Кошут окинул взглядом окрестность:
— Не могу определить это чувство точно. Но каждый раз, когда встречаю тупое равнодушие к возрождению нашей родины, меня душит злоба.
— Мы потому и едем в «Журавлиные поля», что Фения не наш союзник, — заметил Гуваш. — Мало сказать — равнодушен! Этот мадьяр, пожалуй, деятельно мешает развитию Венгрии.
— Да разве один он! Подумать только, граф Сечени, тот самый «великий мадьяр», который первый заговорил в Государственном собрании на венгерском языке и добился его утверждения в качестве официального языка национального собрания, Сечени, инициатор создания Общества защиты венгерской промышленности, теперь пугается всякого новшества, связанного с мадьяризацией. А ведь когда-то я поклонялся этому человеку, верил в него…
Это была правда. В недавнем прошлом союзники, Кошут и Сечени теперь резко разошлись во взглядах. Кошут имел мужество сказать аристократам: «Я буду действовать с вами вместе и с вашей помощью, если вы на это пойдёте. Но, если понадобится, я пойду против вас!» Сечени принял это как вызов. В своей газете он предупреждал Кошута: «Опасность, самая страшна опасность таится в демократии. Ваше оружие — воображение и гнев, но они говорят больше сердцу, чем голове. Остерегайтесь! Политика чувств ввергает умы в заблуждение и приводит к гражданской войне».

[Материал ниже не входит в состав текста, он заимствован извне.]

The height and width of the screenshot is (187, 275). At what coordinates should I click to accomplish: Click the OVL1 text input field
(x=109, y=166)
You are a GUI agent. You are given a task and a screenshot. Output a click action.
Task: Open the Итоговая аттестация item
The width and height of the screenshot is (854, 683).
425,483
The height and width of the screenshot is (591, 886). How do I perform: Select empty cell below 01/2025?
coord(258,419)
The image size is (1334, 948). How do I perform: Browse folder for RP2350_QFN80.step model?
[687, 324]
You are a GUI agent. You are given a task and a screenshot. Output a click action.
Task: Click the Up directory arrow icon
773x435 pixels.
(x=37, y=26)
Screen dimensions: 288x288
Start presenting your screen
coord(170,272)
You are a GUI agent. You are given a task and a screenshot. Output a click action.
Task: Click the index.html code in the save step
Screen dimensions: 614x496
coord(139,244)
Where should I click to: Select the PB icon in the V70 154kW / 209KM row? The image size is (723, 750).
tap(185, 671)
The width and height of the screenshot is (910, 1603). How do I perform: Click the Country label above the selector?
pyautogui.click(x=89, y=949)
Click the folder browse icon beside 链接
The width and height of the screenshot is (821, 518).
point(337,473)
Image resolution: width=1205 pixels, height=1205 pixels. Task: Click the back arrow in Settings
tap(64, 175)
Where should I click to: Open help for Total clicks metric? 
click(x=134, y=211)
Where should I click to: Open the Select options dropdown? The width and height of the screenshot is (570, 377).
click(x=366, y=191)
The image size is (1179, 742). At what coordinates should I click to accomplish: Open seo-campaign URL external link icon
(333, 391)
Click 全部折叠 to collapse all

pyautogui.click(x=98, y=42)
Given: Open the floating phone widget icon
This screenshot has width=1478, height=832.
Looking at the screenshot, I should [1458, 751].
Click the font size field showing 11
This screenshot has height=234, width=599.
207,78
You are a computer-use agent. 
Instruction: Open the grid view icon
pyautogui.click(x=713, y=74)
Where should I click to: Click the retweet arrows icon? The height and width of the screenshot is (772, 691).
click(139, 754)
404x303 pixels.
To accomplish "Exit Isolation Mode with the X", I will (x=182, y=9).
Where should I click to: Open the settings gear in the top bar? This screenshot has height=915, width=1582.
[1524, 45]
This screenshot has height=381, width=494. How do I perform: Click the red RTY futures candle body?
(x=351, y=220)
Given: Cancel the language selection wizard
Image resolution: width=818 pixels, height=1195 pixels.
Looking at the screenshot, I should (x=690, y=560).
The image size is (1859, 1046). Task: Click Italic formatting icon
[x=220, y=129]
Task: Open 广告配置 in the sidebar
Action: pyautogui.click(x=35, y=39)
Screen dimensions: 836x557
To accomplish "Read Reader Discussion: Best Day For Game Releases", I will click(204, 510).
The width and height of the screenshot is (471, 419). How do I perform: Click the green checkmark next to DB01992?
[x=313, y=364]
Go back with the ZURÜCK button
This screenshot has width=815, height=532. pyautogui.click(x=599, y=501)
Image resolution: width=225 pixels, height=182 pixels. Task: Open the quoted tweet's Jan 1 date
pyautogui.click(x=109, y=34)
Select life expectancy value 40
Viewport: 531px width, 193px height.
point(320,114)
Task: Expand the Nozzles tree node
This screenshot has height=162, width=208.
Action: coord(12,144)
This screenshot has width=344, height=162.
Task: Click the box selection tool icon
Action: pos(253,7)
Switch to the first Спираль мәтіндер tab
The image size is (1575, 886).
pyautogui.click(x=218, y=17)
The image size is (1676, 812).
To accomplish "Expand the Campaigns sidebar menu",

Гуваш первый нарушил молчание, хлопнув задумавшегося Кошута по плечу:
— Лайош! Ты опять отсутствуешь… Я давно заметил, что на природе ты становишься мечтательным. На трибуне ты совсем другой! Там ты собранный, чёткий слова разящие, голос…
— … остаётся гласом вопиющего в пустыне! — с горечью докончил Кошут.
— Да с чего ты, брат, впал вдруг в меланхолию! Как можно утверждать, что твои выступления проходят бесследно! Твои крылатые слова передаются из уст в уста по всей Венгрии.
— Да, но как мало удалось добиться таким путём! Как медленно всё движется!
— Бог мой! Что с тобой сталось, Лайош? Час назад ты сам признал, что последнее десятилетие принесло немалые изменения. И нечего умалять свою роль. А скоро, когда ты займёшь депутатское место…
— Для этого надо ещё сперва быть избранным.
— И ты будешь избран, я в этом ни минуты не сомневаюсь. Пусть Фения и его друзья лезут из кожи вон… — Гуваш вдруг весело рассмеялся. — Я не хотел рассказывать, но, пожалуй, тебе полезно будет узнать… Ездил я недели три назад в Вену: мне надо было получить отсрочку платежа по закладной и приобрести в кредит вторую шерстобитную машину. Прихожу я к директору банка. Как водится в таких случаях, разговор начинается издалека. То да сё, каков урожай, что нового в комитате. Потом зашла речь о выборах. Тут-то он мне и намекнул, что теперь банк даёт кредиты осторожно, не зная, каков будет новый состав Государственного собрания, и недвусмысленно добавил, что я могу надеяться на отсрочку платежа лишь в том случае, если граф Фения пройдёт по нашему округу. И что же ты думаешь? Почти дословно то же повторил мне и австриец-заводчик, у которого я торговал машину. «Ну, — решил я, — они набирают голоса в пользу графа Фении. Пора и нам приниматься за дело». Граф Людвиг Баттиани находился в это время в Вене. Зная о его дружбе с тобой, я направился к нему и поделился с ним своими соображениями насчёт предвыборной кампании. Он без обиняков так и заявил: «Я не пожалею, если это понадобится, своего состояния, чтобы провести Лайоша Кошута в депутаты!» — «Что вы, ваше сиятельство, — сказал я в ответ, — пусть разоряется Фения, он только богатой мошной может заменить отсутствие таланта, а одно острое словечко Лайоша стоит больше, чем все графские конные заводы!..» Постой, да вот, кажется, и кузнец. Наконец-то!